Likely you will not be surprised that I’ve yet to hear a response from any of the lily-livered members of the Dallas City Council whom I so forcefully challenged last week. Doubtless they were each too intimidated by the thought of having to match up against me to dare accept. Even though their continued silence is a clear violation of protocol of the code duello, I feel sorry for them — for the many remaining years they shall have to live with their own cowardice, waking up each day to look at themselves in the mirror in the full knowledge that they weren’t man or woman enough to take me on.

In the meanwhile, I’ve returned to address your needs. Keep your requests for information, advice, adjudication, or discussion of teleological ethics coming to [email protected].

 

Question: While trekking down Ross Avenue over the past few weeks, I have been watching some odd construction taking place at Ross and Olive, near Stephan Pyles’ restaurant, San Salvaje. Can you tell me what they are building? — Kathy L.
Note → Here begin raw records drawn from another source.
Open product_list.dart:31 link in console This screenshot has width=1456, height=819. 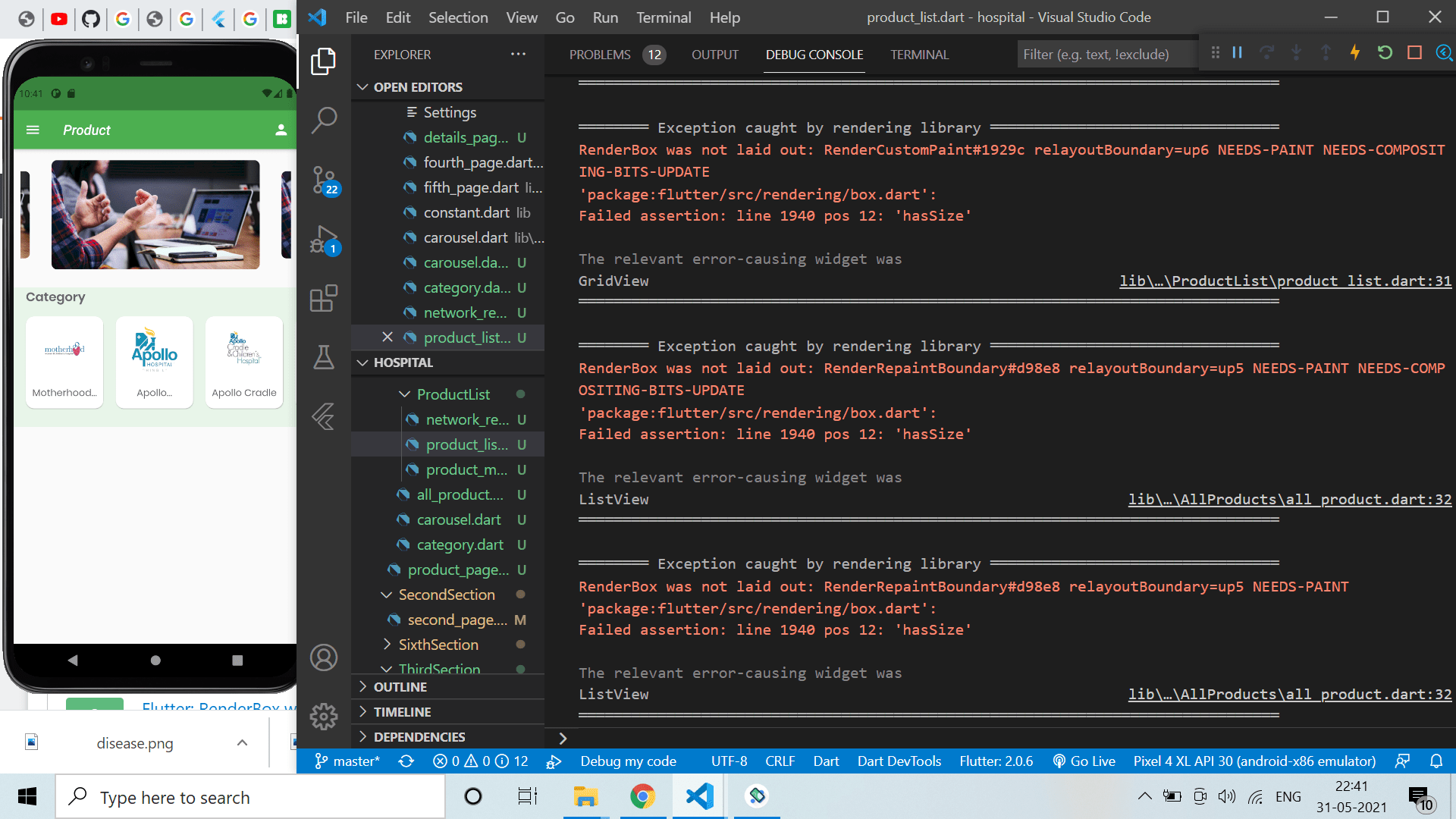pyautogui.click(x=1285, y=281)
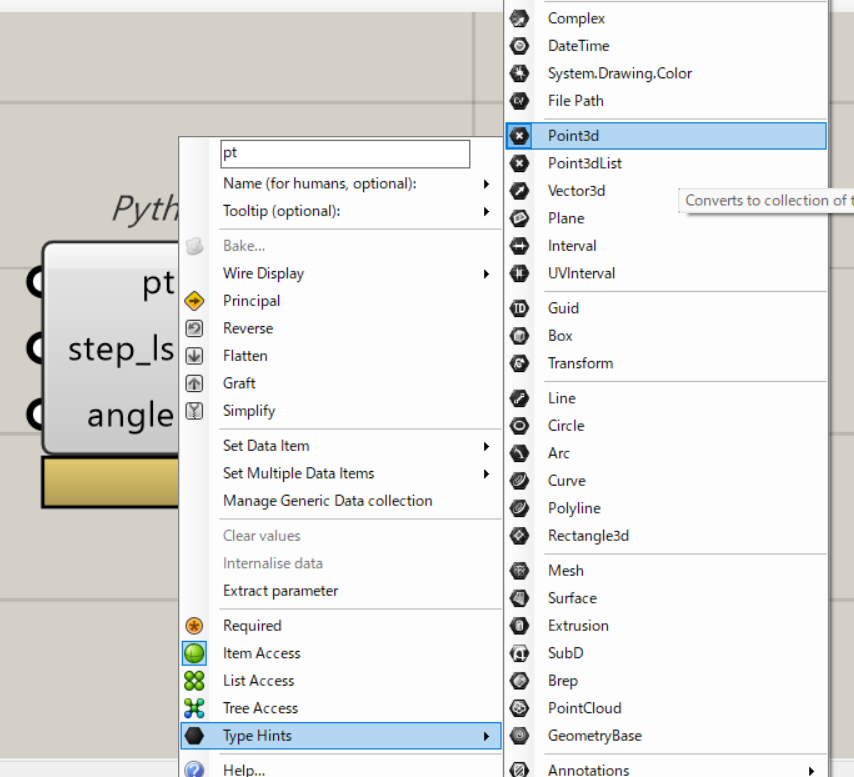This screenshot has width=854, height=777.
Task: Expand the Wire Display submenu
Action: (x=486, y=273)
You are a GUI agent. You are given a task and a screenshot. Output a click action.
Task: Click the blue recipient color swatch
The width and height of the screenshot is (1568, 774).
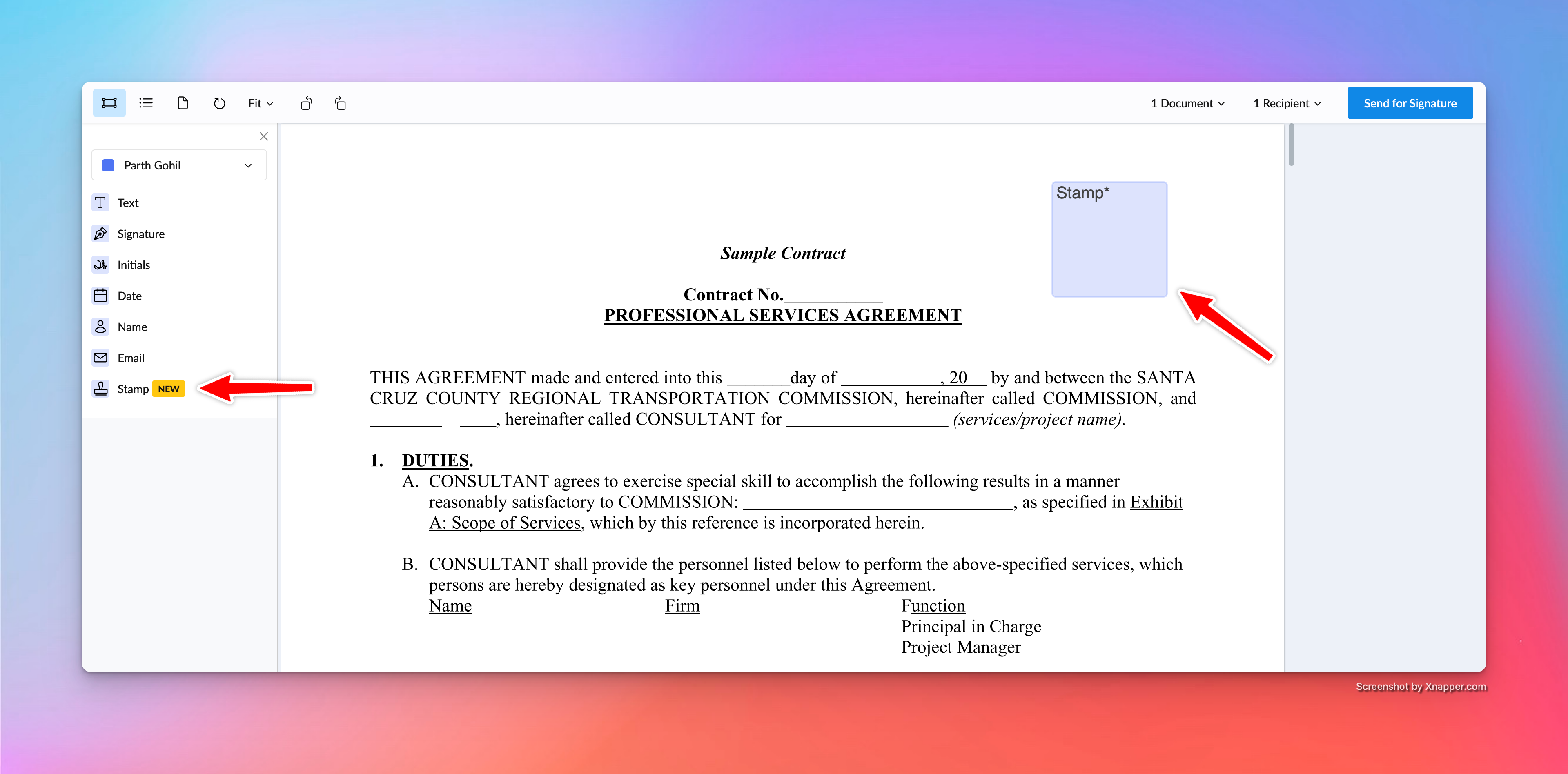(x=108, y=165)
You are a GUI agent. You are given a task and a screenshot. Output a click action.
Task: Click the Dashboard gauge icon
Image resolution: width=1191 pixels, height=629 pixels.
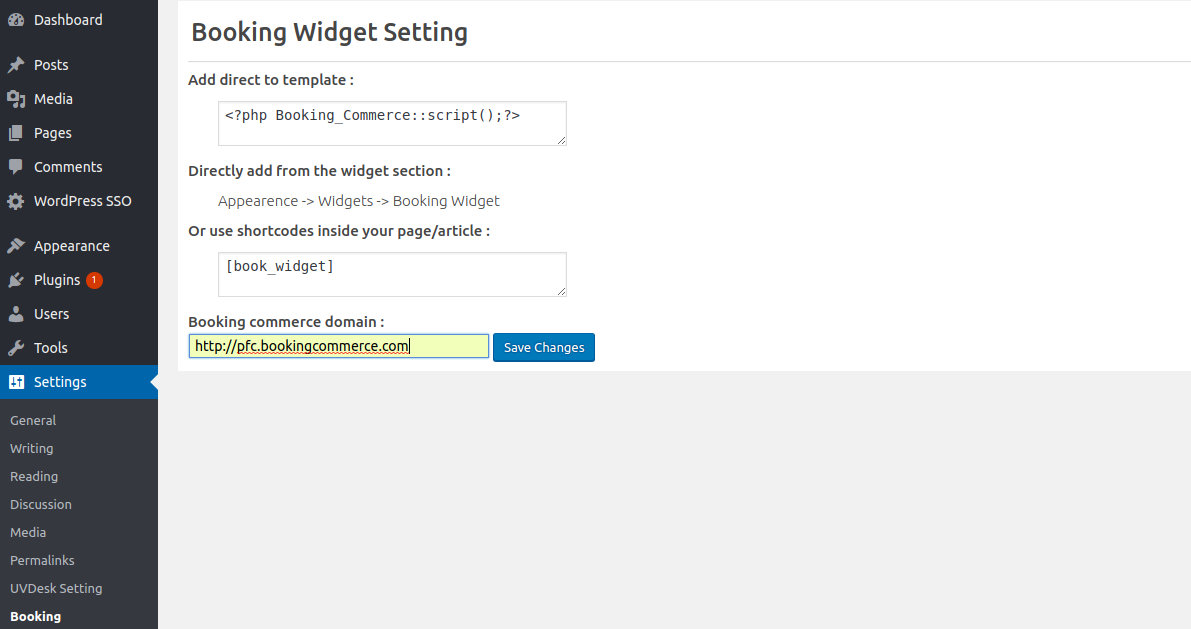click(16, 20)
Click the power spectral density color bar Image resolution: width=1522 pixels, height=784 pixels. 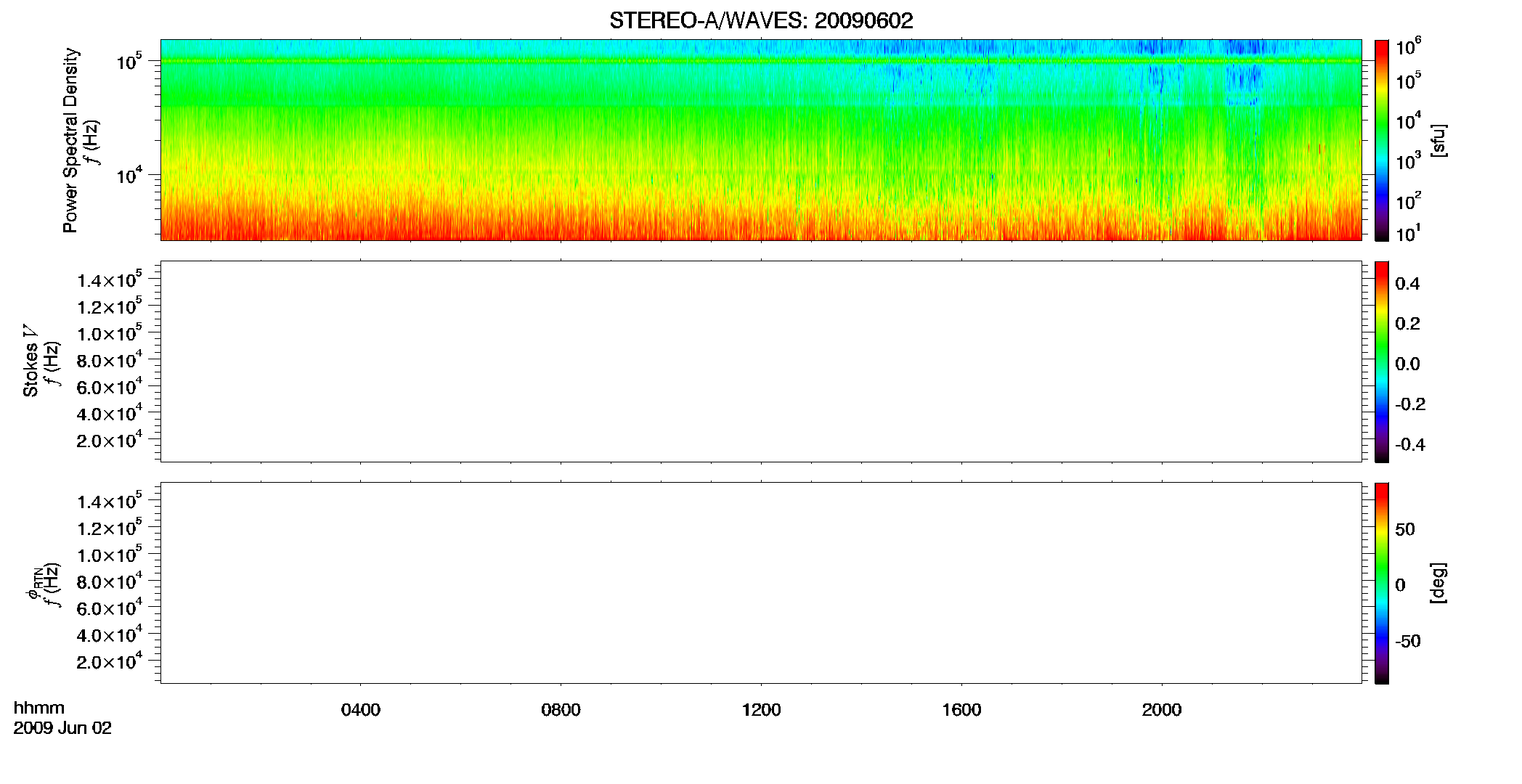pos(1382,140)
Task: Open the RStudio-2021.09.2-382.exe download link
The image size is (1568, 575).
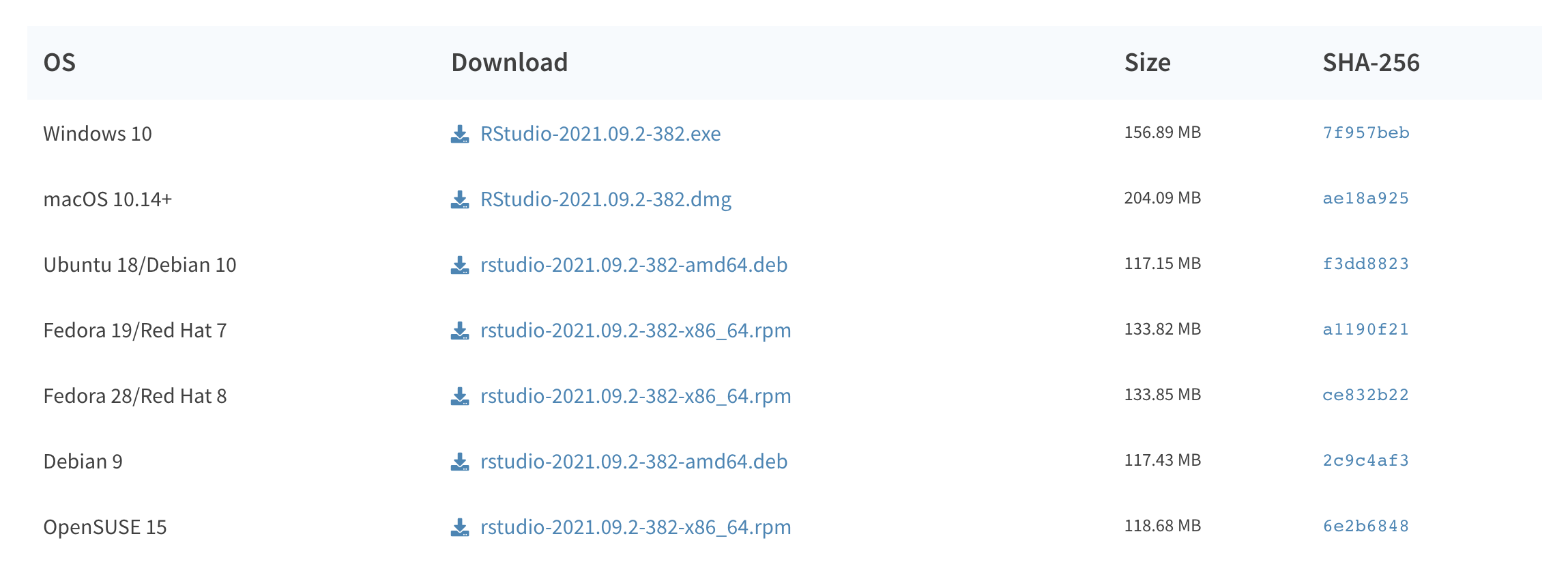Action: pyautogui.click(x=600, y=134)
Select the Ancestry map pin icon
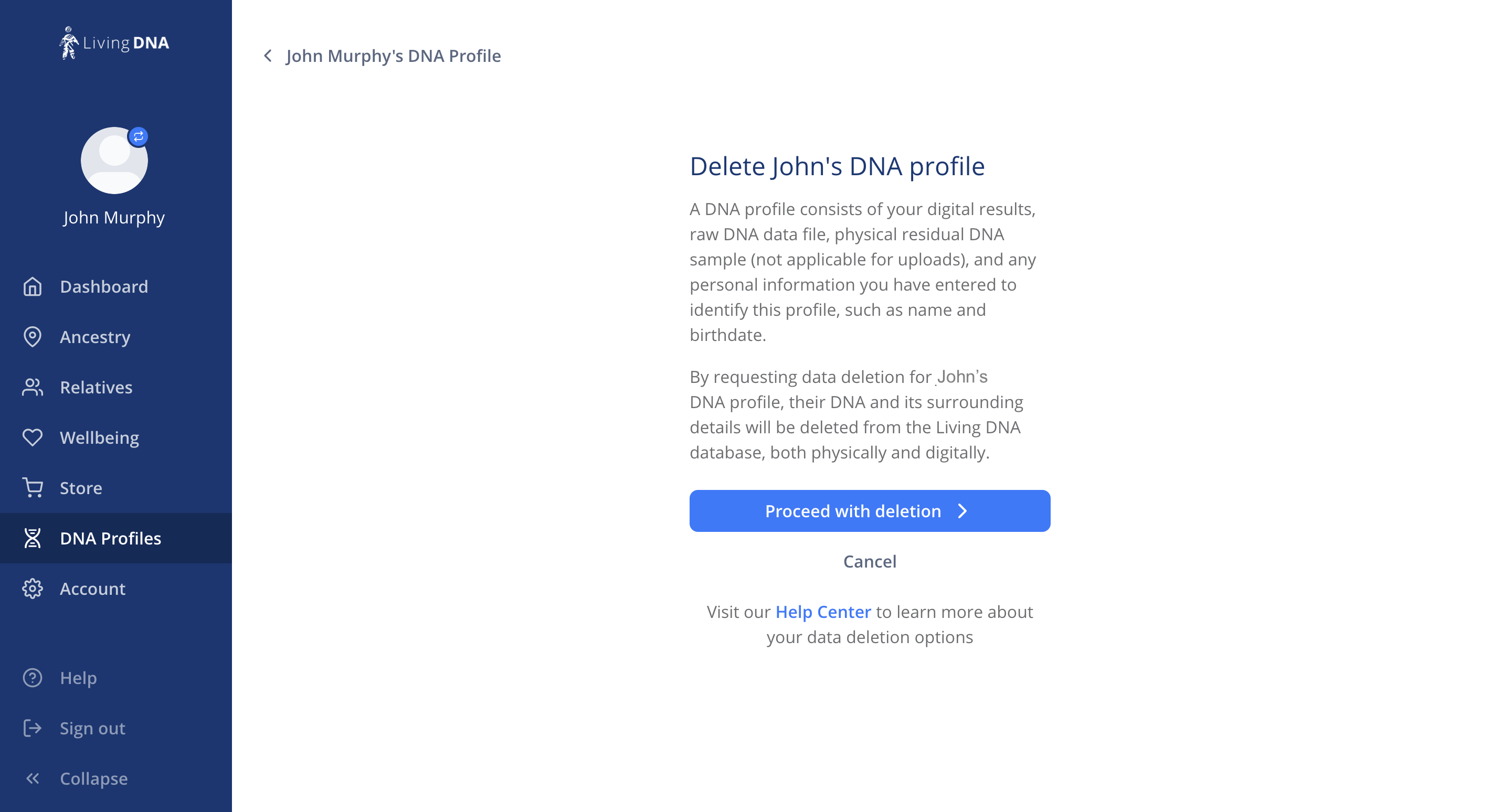The width and height of the screenshot is (1502, 812). [x=33, y=337]
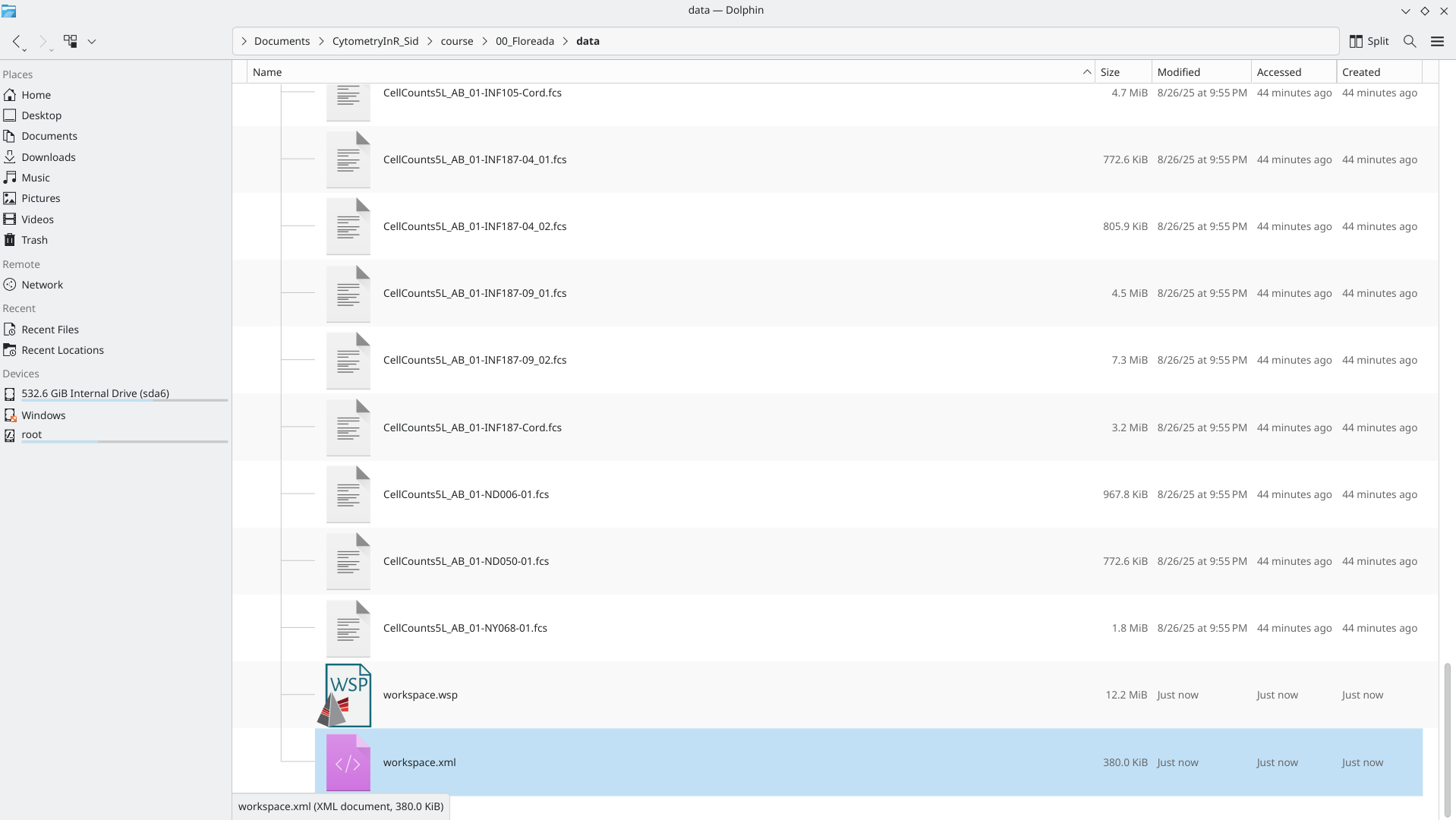Toggle the Split view button

pos(1369,41)
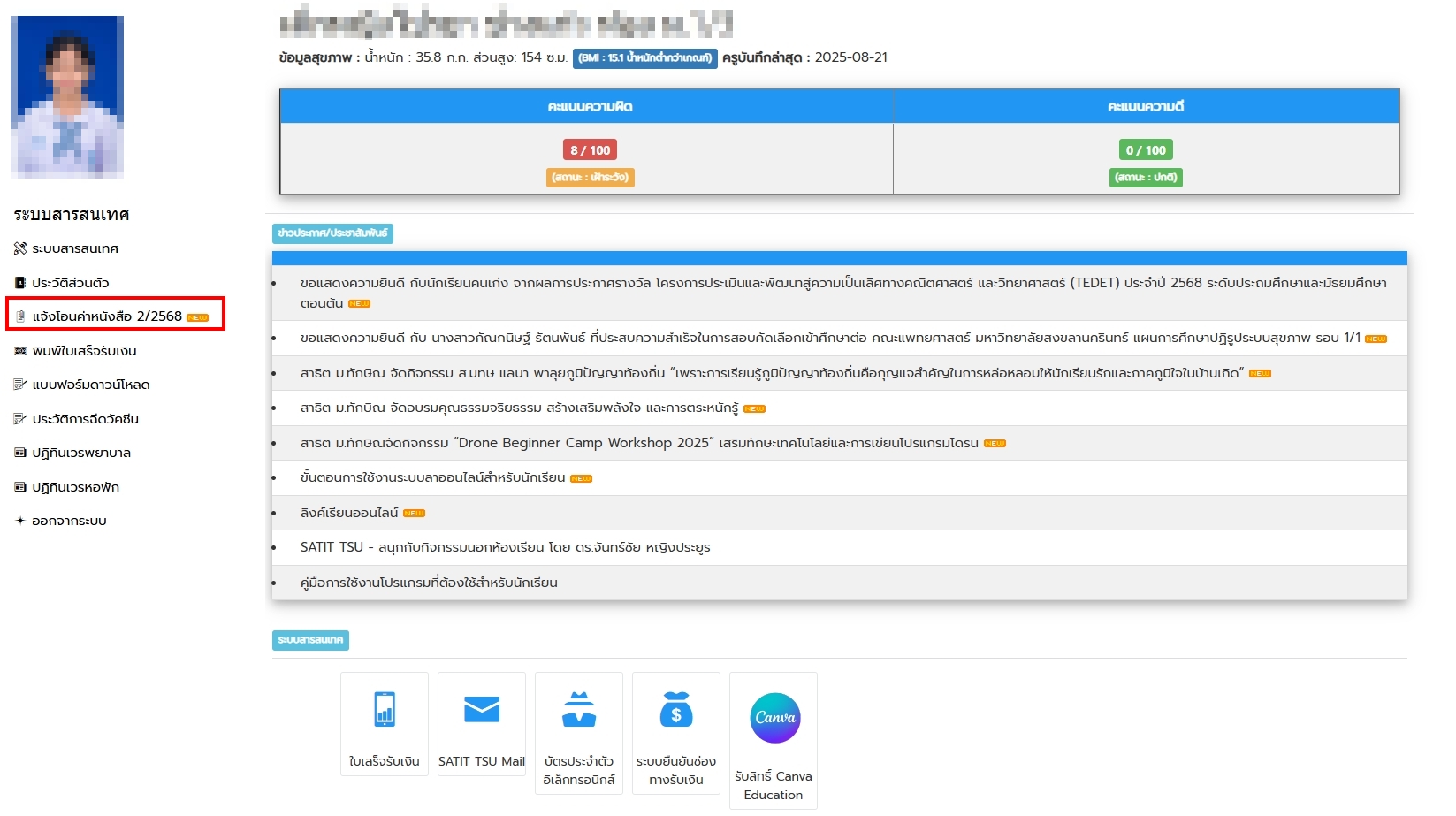The height and width of the screenshot is (816, 1456).
Task: Click the green 0 / 100 score badge
Action: (1146, 150)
As of this writing, the structure (of which you sent me a photo) sits at the corner Ross Avenue and Olive Street in downtown Dallas and looks rather like a giant sculpture of a wooden wastepaper basket. In actuality, it is but a small part of a larger project likely to shock and astound you. It certainly did so me.

Watch the video below, but you might want to pop a Prozac or two first. The mournful music therein is liable to thrust you into a state of melancholia.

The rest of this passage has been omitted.